Convert the items into a Markdown table with the columns Row and Line, leaving out blank lines. Begin at the first line of the items and stop after the line that contains "Looking at the screenshot, I should click(x=231, y=201).".

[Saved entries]
::::::::::

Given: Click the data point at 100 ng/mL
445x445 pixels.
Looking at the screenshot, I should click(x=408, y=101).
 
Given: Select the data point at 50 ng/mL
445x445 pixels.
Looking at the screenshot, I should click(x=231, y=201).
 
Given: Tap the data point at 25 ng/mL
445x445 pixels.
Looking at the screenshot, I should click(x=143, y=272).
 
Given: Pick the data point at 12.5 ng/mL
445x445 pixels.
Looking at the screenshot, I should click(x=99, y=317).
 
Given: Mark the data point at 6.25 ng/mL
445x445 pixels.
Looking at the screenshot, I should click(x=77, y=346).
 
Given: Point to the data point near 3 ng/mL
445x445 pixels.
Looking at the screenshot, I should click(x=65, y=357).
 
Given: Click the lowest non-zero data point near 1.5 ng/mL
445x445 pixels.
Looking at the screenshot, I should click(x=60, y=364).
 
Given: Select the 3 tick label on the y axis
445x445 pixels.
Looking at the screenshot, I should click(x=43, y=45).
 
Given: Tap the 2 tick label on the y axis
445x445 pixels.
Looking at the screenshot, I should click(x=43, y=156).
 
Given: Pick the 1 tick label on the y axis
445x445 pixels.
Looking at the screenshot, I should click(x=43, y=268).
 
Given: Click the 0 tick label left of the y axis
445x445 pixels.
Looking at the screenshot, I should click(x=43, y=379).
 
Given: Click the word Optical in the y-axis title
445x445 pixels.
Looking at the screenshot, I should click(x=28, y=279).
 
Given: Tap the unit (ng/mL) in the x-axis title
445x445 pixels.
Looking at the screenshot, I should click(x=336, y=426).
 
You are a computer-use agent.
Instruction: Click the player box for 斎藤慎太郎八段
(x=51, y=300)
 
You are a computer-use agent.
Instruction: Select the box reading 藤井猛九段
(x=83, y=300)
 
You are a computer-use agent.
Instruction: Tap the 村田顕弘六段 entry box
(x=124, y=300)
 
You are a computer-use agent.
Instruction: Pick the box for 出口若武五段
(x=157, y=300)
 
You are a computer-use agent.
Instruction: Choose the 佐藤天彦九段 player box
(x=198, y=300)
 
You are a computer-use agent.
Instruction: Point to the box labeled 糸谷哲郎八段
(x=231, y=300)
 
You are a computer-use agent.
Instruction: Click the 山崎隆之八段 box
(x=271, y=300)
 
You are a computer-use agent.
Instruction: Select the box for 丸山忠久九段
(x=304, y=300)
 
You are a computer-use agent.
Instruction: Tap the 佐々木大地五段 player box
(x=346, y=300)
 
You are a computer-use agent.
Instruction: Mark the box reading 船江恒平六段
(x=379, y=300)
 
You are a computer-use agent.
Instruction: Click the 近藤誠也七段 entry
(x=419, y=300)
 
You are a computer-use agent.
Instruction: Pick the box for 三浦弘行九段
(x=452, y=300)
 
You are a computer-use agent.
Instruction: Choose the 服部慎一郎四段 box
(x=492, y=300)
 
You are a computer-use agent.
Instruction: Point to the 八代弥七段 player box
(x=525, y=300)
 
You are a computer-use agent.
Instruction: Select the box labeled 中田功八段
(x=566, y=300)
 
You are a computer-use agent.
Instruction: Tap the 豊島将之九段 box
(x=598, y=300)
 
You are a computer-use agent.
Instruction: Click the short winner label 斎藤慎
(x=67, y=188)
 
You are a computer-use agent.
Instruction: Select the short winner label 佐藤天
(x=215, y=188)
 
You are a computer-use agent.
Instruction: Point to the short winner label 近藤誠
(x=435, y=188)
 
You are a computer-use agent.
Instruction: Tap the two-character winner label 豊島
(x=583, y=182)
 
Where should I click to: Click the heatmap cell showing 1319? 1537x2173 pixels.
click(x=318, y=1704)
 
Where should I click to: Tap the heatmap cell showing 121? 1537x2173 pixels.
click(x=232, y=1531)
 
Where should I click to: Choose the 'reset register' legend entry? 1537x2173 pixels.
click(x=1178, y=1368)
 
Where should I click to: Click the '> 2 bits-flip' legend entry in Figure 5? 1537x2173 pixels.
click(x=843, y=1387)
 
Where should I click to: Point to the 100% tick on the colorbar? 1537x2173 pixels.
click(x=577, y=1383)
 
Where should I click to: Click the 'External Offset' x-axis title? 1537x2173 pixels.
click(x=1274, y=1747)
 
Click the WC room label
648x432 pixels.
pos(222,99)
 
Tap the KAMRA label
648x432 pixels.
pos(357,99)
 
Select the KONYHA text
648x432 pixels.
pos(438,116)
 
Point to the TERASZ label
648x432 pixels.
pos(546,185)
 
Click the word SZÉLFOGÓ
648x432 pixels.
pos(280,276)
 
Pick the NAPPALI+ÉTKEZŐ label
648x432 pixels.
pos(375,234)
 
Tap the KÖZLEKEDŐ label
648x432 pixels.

::::::::::

**Full answer**
| Row | Line |
|---|---|
| 1 | Given: Click the data point at 100 ng/mL |
| 2 | 445x445 pixels. |
| 3 | Looking at the screenshot, I should click(x=408, y=101). |
| 4 | Given: Select the data point at 50 ng/mL |
| 5 | 445x445 pixels. |
| 6 | Looking at the screenshot, I should click(x=231, y=201). |